- **Your instructions**
Before doing anything else, copy the entries below exactly.

□ □ □

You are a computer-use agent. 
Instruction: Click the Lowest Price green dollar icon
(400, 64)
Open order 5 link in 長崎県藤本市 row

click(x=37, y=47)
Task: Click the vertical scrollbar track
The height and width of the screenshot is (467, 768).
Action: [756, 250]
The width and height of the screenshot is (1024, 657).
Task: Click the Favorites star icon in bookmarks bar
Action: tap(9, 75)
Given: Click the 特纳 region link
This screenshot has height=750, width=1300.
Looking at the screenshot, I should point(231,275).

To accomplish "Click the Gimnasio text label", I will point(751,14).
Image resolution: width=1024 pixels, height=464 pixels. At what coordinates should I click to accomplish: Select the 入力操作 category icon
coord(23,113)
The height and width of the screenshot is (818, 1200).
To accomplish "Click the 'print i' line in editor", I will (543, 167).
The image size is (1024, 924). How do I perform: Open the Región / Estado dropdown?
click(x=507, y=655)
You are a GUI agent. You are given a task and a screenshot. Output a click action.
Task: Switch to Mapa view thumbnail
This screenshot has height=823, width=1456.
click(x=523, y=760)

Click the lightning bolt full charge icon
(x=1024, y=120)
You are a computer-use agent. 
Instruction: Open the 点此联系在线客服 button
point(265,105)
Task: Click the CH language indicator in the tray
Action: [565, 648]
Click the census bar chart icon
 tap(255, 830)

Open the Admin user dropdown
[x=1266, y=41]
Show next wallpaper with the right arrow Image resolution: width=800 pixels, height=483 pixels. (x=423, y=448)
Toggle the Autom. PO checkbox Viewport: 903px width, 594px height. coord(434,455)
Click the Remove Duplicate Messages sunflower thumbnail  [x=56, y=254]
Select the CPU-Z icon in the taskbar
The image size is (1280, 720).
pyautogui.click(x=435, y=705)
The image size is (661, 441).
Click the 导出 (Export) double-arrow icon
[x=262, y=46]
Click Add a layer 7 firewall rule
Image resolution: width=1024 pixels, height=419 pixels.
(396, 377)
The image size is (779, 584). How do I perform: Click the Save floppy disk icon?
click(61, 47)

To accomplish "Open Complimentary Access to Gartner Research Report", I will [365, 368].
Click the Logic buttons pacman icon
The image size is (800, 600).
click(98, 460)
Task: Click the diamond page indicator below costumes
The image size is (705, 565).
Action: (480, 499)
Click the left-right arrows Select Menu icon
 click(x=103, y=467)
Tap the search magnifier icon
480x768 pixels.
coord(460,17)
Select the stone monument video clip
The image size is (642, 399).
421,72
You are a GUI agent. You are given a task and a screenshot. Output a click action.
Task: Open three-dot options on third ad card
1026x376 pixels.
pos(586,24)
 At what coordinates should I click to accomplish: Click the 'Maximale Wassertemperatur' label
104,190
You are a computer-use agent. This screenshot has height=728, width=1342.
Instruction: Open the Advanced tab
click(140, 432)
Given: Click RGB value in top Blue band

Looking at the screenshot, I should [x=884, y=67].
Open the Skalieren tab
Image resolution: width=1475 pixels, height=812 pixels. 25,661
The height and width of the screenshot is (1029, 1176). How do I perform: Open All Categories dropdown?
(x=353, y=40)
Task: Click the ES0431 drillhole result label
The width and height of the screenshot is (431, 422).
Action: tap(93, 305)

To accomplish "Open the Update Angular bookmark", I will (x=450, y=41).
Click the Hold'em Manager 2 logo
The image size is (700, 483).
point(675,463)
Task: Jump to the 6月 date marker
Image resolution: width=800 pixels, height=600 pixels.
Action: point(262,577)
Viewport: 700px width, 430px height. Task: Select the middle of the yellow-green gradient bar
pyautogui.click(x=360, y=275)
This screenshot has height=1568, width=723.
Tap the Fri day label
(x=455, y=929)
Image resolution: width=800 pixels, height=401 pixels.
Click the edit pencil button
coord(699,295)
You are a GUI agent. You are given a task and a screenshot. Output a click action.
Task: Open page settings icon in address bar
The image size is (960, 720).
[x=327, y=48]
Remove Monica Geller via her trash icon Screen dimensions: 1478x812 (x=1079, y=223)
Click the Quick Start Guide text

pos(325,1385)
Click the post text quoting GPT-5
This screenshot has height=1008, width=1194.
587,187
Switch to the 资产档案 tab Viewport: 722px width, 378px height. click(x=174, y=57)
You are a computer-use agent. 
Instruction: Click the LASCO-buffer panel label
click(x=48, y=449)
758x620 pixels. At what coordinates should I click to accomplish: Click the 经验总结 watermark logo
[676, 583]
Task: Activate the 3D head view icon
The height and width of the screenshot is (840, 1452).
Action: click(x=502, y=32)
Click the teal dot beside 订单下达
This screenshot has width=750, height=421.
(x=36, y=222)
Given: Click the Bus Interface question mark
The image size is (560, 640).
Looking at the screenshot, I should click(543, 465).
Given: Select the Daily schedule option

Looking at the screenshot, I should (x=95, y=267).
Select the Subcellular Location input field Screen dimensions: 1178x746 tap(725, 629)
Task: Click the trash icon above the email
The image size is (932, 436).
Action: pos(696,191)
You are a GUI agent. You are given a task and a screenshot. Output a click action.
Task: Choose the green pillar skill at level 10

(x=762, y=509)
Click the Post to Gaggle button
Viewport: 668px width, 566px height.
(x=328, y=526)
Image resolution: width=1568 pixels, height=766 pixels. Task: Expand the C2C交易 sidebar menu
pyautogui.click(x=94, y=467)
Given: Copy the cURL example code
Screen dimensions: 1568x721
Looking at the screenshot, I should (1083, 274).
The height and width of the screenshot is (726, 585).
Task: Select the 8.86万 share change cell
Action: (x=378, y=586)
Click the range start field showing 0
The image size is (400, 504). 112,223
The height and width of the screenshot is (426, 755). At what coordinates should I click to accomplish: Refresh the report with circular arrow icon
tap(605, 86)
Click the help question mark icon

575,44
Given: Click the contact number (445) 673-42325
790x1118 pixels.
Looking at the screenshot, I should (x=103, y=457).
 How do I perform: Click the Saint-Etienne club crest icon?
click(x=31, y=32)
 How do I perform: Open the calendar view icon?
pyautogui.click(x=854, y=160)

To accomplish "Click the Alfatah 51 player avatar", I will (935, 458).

□ □ □

- **Response**
You are a computer-use agent. 
Instruction: Click the Lowest Price green dollar icon
(400, 64)
Open order 5 link in 長崎県藤本市 row

click(x=37, y=47)
Task: Click the vertical scrollbar track
The height and width of the screenshot is (467, 768).
Action: [756, 250]
The width and height of the screenshot is (1024, 657).
Task: Click the Favorites star icon in bookmarks bar
Action: tap(9, 75)
Given: Click the 特纳 region link
This screenshot has height=750, width=1300.
Looking at the screenshot, I should point(231,275).

To accomplish "Click the Gimnasio text label", I will point(751,14).
Image resolution: width=1024 pixels, height=464 pixels. At what coordinates should I click to accomplish: Select the 入力操作 category icon
coord(23,113)
The height and width of the screenshot is (818, 1200).
To accomplish "Click the 'print i' line in editor", I will (543, 167).
The image size is (1024, 924). How do I perform: Open the Región / Estado dropdown?
click(x=507, y=655)
You are a GUI agent. You are given a task and a screenshot. Output a click action.
Task: Switch to Mapa view thumbnail
This screenshot has height=823, width=1456.
click(x=523, y=760)

Click the lightning bolt full charge icon
(x=1024, y=120)
You are a computer-use agent. 
Instruction: Open the 点此联系在线客服 button
point(265,105)
Task: Click the CH language indicator in the tray
Action: [565, 648]
Click the census bar chart icon
 tap(255, 830)

Open the Admin user dropdown
[x=1266, y=41]
Show next wallpaper with the right arrow Image resolution: width=800 pixels, height=483 pixels. (x=423, y=448)
Toggle the Autom. PO checkbox Viewport: 903px width, 594px height. coord(434,455)
Click the Remove Duplicate Messages sunflower thumbnail  [x=56, y=254]
Select the CPU-Z icon in the taskbar
The image size is (1280, 720).
pyautogui.click(x=435, y=705)
The image size is (661, 441).
Click the 导出 (Export) double-arrow icon
[x=262, y=46]
Click Add a layer 7 firewall rule
Image resolution: width=1024 pixels, height=419 pixels.
(396, 377)
The image size is (779, 584). How do I perform: Click the Save floppy disk icon?
click(61, 47)

To accomplish "Open Complimentary Access to Gartner Research Report", I will [365, 368].
Click the Logic buttons pacman icon
The image size is (800, 600).
click(98, 460)
Task: Click the diamond page indicator below costumes
The image size is (705, 565).
Action: (480, 499)
Click the left-right arrows Select Menu icon
 click(x=103, y=467)
Tap the search magnifier icon
480x768 pixels.
coord(460,17)
Select the stone monument video clip
The image size is (642, 399).
421,72
You are a GUI agent. You are given a task and a screenshot. Output a click action.
Task: Open three-dot options on third ad card
1026x376 pixels.
pos(586,24)
 At what coordinates should I click to accomplish: Click the 'Maximale Wassertemperatur' label
104,190
You are a computer-use agent. This screenshot has height=728, width=1342.
Instruction: Open the Advanced tab
click(140, 432)
Given: Click RGB value in top Blue band

Looking at the screenshot, I should [x=884, y=67].
Open the Skalieren tab
Image resolution: width=1475 pixels, height=812 pixels. 25,661
The height and width of the screenshot is (1029, 1176). How do I perform: Open All Categories dropdown?
(x=353, y=40)
Task: Click the ES0431 drillhole result label
The width and height of the screenshot is (431, 422).
Action: tap(93, 305)

To accomplish "Open the Update Angular bookmark", I will (x=450, y=41).
Click the Hold'em Manager 2 logo
The image size is (700, 483).
point(675,463)
Task: Jump to the 6月 date marker
Image resolution: width=800 pixels, height=600 pixels.
Action: point(262,577)
Viewport: 700px width, 430px height. Task: Select the middle of the yellow-green gradient bar
pyautogui.click(x=360, y=275)
This screenshot has height=1568, width=723.
Tap the Fri day label
(x=455, y=929)
Image resolution: width=800 pixels, height=401 pixels.
Click the edit pencil button
coord(699,295)
You are a GUI agent. You are given a task and a screenshot. Output a click action.
Task: Open page settings icon in address bar
The image size is (960, 720).
[x=327, y=48]
Remove Monica Geller via her trash icon Screen dimensions: 1478x812 (x=1079, y=223)
Click the Quick Start Guide text

pos(325,1385)
Click the post text quoting GPT-5
This screenshot has height=1008, width=1194.
587,187
Switch to the 资产档案 tab Viewport: 722px width, 378px height. click(x=174, y=57)
You are a computer-use agent. 
Instruction: Click the LASCO-buffer panel label
click(x=48, y=449)
758x620 pixels. At what coordinates should I click to accomplish: Click the 经验总结 watermark logo
[676, 583]
Task: Activate the 3D head view icon
The height and width of the screenshot is (840, 1452).
Action: click(x=502, y=32)
Click the teal dot beside 订单下达
This screenshot has width=750, height=421.
(x=36, y=222)
Given: Click the Bus Interface question mark
The image size is (560, 640).
Looking at the screenshot, I should click(543, 465).
Given: Select the Daily schedule option

Looking at the screenshot, I should (x=95, y=267).
Select the Subcellular Location input field Screen dimensions: 1178x746 tap(725, 629)
Task: Click the trash icon above the email
The image size is (932, 436).
Action: pos(696,191)
You are a GUI agent. You are given a task and a screenshot. Output a click action.
Task: Choose the green pillar skill at level 10

(x=762, y=509)
Click the Post to Gaggle button
Viewport: 668px width, 566px height.
(x=328, y=526)
Image resolution: width=1568 pixels, height=766 pixels. Task: Expand the C2C交易 sidebar menu
pyautogui.click(x=94, y=467)
Given: Copy the cURL example code
Screen dimensions: 1568x721
Looking at the screenshot, I should (1083, 274).
The height and width of the screenshot is (726, 585).
Task: Select the 8.86万 share change cell
Action: (x=378, y=586)
Click the range start field showing 0
The image size is (400, 504). 112,223
The height and width of the screenshot is (426, 755). At what coordinates should I click to accomplish: Refresh the report with circular arrow icon
tap(605, 86)
Click the help question mark icon

575,44
Given: Click the contact number (445) 673-42325
790x1118 pixels.
Looking at the screenshot, I should (x=103, y=457).
 How do I perform: Click the Saint-Etienne club crest icon?
click(x=31, y=32)
 How do I perform: Open the calendar view icon?
pyautogui.click(x=854, y=160)

To accomplish "Click the Alfatah 51 player avatar", I will (935, 458).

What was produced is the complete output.